Les protestations au Népal sont le résultat d’une révolution avortée (03/10/2025)
Article publié le 30 septembre, écrit par par Sushovan Dhar pour le CADTM (extraits)
Au cours du mois dernier, le Népal, pays enclavé de l’Himalaya, a connu les manifestations les plus violentes depuis près de deux décennies. Si le déclencheur immédiat a été l’interdiction des réseaux sociaux par le gouvernement, le soulèvement s’est rapidement transformé en une révolte nationale contre des problèmes socio-économiques plus larges tels que la corruption, le chômage et la dérive autoritaire du pays.
Des dizaines de milliers de jeunes, pour la plupart adolescents ou âgés d’une vingtaine d’années, ont envahi les rues de Katmandou, Pokhara et Biratnagar. Ils ont démoli des barricades, affronté les forces de sécurité et rempli la capitale de chants de défi.
La réponse de l’État a été rapide et brutale : balles en caoutchouc, canons à eau, gaz lacrymogènes et tirs à balles réelles. À la mi-septembre, au moins 72 personnes avaient trouvé la mort et plus de 2 000 avaient été blessées.
Vague de révolte
Le « mouvement de la génération Z », comme on l’appelle, s’inscrit dans une vague de révolte régionale plus large. De Colombo en 2022, où les Sri-Lankais ont contraint leur président à fuir, à Dhaka en 2024-2025, où des manifestations généralisées ont conduit au renversement du gouvernement de Sheikh Hasina, les populations de toute l’Asie du Sud se soulèvent. Elles s’attaquent aux élites dont les politiques les privent de l’accès même aux produits de première nécessité.
(...)
Pour rétablir la confiance, la gauche doit faire preuve de démocratie interne en promouvant des débats ouverts, la rotation des dirigeants et de la transparence dans la prise de décision. En outre, elle devrait créer des mécanismes garantissant la responsabilité envers les membres de la base plutôt qu’envers des politiciens de carrière.
Les crises matérielles auxquelles sont confrontés les citoyens ordinaires soulignent l’urgence de cette transformation. L’inflation, les migrations massives, le chômage des jeunes et l’effondrement agricole ont rendu insignifiants des slogans tels que « guerre populaire » ou « nouvelle démocratie ». À moins que la gauche n’ancre sa politique dans des programmes concrets – plans pour l’emploi rural et urbain, investissements dans la santé publique, l’éducation et l’adaptation au changement climatique –, elle continuera à céder du terrain à la nostalgie royaliste et au populisme de droite.

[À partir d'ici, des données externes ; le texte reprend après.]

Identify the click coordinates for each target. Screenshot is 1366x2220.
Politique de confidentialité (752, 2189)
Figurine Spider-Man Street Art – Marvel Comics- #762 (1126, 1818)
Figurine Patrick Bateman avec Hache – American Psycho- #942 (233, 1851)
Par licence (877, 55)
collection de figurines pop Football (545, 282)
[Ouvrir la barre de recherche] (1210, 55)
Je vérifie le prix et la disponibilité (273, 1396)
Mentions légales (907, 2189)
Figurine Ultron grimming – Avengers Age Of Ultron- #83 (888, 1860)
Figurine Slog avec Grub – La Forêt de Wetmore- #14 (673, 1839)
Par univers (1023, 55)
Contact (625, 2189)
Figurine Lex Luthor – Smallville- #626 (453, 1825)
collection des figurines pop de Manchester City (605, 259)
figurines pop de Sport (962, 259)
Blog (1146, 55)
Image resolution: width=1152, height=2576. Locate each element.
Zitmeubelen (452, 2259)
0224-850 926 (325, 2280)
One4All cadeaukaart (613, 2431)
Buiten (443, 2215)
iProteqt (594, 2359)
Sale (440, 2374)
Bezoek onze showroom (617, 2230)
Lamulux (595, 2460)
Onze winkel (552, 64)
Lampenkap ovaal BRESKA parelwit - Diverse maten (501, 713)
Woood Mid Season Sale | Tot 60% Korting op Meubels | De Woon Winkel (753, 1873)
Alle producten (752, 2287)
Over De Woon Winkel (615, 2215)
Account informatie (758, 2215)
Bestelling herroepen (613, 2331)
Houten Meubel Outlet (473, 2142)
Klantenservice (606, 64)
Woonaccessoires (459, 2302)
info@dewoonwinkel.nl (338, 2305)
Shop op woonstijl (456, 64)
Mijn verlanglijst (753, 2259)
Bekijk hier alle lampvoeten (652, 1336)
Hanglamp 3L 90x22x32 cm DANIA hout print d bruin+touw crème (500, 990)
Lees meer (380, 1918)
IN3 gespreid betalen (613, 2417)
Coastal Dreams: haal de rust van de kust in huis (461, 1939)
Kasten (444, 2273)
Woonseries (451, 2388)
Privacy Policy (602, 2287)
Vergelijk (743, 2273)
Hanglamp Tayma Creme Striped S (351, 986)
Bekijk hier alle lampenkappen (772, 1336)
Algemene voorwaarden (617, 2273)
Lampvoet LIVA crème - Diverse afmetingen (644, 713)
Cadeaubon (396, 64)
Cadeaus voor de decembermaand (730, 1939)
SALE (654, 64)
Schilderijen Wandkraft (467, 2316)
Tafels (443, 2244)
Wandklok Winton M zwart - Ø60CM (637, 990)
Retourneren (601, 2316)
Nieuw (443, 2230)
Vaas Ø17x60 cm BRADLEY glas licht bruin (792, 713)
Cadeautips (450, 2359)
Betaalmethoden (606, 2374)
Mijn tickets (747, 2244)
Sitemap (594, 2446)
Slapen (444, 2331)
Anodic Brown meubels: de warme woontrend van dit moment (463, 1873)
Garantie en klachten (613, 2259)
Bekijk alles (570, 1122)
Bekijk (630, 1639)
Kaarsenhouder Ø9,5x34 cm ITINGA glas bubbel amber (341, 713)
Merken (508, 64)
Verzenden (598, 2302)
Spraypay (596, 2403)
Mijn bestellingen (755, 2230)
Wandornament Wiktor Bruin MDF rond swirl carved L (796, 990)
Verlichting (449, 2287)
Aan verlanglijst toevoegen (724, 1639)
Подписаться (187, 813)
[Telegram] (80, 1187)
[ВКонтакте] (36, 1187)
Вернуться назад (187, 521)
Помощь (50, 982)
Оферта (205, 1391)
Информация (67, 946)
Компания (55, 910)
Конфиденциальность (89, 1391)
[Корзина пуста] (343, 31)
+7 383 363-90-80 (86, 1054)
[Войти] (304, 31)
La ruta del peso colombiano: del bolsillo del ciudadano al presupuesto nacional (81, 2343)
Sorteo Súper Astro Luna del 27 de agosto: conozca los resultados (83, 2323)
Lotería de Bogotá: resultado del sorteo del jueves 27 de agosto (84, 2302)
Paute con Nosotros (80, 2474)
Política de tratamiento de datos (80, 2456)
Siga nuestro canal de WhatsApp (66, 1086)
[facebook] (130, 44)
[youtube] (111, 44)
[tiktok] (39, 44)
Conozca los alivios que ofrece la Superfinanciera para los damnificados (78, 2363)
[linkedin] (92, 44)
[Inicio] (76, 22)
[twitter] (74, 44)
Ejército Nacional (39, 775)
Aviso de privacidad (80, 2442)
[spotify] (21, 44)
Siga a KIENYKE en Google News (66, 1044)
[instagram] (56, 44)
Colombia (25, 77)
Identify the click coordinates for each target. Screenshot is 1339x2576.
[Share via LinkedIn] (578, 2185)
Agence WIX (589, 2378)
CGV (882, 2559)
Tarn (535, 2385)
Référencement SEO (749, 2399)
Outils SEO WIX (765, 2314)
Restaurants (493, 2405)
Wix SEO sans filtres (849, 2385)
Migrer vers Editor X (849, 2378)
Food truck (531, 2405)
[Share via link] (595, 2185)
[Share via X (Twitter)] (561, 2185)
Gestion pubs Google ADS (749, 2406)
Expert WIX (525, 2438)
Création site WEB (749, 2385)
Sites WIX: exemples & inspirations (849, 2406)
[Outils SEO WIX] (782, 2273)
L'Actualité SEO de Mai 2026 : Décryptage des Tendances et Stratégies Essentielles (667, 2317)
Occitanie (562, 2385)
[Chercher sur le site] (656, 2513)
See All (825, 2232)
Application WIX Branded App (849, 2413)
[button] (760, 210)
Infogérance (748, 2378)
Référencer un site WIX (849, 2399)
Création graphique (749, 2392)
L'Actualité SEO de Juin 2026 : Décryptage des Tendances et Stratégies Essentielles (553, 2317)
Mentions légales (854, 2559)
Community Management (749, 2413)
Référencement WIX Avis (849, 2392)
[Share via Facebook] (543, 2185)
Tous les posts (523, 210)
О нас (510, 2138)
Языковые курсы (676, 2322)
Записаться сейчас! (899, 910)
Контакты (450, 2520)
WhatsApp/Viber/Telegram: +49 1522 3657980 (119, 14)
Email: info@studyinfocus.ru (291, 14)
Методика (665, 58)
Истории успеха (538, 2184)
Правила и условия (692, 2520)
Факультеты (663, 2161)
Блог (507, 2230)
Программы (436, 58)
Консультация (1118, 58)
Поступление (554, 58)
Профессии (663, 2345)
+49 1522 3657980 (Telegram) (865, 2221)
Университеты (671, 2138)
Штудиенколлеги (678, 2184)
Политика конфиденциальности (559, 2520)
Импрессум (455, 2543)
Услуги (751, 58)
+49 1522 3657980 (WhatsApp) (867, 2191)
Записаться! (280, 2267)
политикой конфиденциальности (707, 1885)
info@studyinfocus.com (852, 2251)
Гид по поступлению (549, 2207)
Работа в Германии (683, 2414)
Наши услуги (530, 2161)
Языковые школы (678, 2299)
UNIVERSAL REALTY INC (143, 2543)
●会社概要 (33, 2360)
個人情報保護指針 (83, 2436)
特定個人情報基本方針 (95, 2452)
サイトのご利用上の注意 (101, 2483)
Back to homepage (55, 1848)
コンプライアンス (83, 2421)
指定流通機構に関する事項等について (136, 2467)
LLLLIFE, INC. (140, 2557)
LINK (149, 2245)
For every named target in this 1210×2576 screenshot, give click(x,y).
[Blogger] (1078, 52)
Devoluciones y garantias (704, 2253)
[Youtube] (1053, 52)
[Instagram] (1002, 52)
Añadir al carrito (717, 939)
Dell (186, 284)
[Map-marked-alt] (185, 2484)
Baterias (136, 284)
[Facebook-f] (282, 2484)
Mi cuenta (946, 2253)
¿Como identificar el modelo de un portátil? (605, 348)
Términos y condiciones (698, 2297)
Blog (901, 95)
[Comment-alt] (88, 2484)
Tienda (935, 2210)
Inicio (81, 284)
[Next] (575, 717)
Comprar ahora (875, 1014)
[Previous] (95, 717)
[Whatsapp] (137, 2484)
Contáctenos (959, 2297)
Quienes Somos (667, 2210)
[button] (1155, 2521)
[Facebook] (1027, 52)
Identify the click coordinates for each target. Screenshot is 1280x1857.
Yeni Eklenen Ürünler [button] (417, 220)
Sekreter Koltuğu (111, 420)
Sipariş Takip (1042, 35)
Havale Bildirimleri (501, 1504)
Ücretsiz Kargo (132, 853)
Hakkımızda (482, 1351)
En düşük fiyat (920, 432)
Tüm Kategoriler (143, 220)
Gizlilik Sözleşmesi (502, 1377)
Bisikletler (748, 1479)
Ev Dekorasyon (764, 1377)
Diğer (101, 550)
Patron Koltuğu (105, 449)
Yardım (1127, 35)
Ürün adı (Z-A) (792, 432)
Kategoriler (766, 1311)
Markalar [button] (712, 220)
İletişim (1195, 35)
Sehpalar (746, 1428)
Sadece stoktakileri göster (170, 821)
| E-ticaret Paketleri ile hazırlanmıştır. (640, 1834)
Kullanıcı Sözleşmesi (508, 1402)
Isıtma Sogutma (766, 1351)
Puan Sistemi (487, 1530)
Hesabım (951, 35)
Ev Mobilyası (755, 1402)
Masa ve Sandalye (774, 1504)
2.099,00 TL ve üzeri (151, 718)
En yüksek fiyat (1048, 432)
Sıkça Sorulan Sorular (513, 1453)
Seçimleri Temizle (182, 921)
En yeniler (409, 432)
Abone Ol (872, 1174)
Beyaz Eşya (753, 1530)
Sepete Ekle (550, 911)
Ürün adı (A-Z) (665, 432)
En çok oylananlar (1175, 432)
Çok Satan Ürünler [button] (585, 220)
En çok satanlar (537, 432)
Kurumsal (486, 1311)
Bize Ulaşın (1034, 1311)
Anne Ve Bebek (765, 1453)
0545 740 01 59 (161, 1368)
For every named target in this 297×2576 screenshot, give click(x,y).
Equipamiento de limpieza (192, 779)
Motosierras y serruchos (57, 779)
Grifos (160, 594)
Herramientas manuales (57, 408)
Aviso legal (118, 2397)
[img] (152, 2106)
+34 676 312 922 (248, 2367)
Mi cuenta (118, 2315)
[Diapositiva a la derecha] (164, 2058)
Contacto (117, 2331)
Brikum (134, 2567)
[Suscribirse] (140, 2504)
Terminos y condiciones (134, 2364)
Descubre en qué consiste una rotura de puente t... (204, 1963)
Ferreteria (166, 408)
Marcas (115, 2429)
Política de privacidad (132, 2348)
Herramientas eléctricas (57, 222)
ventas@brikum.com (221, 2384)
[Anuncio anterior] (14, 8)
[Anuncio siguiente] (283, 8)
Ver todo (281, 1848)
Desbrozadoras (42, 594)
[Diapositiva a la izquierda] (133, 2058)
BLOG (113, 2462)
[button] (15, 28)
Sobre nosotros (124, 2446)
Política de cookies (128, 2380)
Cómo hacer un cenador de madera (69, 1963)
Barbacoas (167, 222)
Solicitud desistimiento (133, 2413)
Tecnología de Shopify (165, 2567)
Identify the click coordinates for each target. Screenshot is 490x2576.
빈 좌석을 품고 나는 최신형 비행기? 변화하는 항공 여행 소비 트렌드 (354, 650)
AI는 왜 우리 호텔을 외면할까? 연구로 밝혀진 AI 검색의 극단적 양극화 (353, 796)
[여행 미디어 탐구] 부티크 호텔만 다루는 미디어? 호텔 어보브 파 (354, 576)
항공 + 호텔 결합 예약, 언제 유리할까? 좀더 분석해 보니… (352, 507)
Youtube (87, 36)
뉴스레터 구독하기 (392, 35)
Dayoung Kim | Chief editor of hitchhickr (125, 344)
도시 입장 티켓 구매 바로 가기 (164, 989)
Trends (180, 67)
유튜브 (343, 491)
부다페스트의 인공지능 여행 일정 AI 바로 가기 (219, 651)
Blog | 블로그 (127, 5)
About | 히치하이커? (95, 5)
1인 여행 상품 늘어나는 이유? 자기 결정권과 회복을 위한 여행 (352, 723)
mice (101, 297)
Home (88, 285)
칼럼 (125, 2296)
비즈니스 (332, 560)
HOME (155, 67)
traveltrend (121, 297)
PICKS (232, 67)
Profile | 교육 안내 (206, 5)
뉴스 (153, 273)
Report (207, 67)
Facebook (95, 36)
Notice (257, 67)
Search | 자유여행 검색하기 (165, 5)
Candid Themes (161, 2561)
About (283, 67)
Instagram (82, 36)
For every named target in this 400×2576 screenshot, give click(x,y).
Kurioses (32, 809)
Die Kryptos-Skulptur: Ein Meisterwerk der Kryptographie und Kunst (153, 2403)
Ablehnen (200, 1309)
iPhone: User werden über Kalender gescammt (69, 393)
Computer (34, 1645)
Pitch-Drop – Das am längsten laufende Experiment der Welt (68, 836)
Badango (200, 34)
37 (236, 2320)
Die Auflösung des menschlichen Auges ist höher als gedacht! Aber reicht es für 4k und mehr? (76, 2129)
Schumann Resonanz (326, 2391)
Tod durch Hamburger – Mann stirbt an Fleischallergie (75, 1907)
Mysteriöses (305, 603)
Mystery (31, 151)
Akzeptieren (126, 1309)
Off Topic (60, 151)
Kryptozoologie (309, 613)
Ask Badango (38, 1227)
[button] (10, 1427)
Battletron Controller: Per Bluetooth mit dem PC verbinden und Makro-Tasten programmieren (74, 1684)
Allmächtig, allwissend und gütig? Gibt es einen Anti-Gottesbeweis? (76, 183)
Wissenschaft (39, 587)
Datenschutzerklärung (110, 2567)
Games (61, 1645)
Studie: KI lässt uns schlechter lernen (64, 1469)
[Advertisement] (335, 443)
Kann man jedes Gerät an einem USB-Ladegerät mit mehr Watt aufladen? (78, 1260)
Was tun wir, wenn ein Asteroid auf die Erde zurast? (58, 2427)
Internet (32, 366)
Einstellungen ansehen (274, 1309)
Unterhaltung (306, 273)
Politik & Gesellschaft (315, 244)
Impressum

L’enjeu n’est pas seulement l’avenir de l’expérience républicaine du Népal, mais également la crédibilité de la gauche elle-même. L’alternative au renouveau est la marginalisation, une politique prise au piège entre une rhétorique révolutionnaire vide de sens et des manœuvres cyniques de coalition. La tâche consiste donc à ré-imaginer le socialisme comme un projet vivant et démocratique, ancré dans la voix du peuple, des institutions responsables et une volonté de s’opposer au capital sous toutes ses formes, tant au niveau mondial que national.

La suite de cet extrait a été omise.